_Problem_
Produce an exact copy of the line containing "Notizie (913, 1426)" and of every line after it in the material below, ending with the final line.

_Exercise input_
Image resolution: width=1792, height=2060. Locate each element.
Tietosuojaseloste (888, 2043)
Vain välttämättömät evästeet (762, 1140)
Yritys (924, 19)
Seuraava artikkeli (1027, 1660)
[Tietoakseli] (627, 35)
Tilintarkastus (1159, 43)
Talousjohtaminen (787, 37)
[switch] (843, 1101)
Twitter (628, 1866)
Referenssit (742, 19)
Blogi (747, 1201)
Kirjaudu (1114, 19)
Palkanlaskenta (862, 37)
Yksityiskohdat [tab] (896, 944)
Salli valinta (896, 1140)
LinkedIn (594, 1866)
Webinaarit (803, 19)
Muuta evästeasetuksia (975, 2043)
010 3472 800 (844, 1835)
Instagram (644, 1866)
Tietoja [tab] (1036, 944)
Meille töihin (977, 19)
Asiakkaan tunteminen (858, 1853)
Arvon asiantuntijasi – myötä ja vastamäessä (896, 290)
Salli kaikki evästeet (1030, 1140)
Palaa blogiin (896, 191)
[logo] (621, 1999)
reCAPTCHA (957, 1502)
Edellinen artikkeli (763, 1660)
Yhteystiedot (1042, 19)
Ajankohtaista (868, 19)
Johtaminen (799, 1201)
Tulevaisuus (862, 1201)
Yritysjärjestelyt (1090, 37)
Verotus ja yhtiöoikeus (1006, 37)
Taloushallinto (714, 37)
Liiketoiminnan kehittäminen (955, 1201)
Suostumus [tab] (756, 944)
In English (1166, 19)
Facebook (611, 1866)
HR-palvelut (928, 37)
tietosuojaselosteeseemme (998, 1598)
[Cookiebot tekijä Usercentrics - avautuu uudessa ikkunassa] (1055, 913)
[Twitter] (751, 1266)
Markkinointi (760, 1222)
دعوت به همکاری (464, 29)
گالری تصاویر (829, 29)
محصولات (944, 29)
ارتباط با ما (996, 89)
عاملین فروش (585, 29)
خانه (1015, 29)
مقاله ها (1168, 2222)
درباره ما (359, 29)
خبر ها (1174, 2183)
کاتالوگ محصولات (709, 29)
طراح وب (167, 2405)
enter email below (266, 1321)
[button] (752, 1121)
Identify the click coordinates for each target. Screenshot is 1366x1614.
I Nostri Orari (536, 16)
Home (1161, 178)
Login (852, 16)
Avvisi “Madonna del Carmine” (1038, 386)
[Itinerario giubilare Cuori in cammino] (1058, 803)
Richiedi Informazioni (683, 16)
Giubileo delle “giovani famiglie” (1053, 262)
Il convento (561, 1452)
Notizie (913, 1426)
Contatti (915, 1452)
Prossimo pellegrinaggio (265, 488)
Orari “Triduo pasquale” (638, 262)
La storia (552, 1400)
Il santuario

_Solution for this problem_
Notizie (913, 1426)
Contatti (915, 1452)
Prossimo pellegrinaggio (265, 488)
Orari “Triduo pasquale” (638, 262)
La storia (552, 1400)
Il santuario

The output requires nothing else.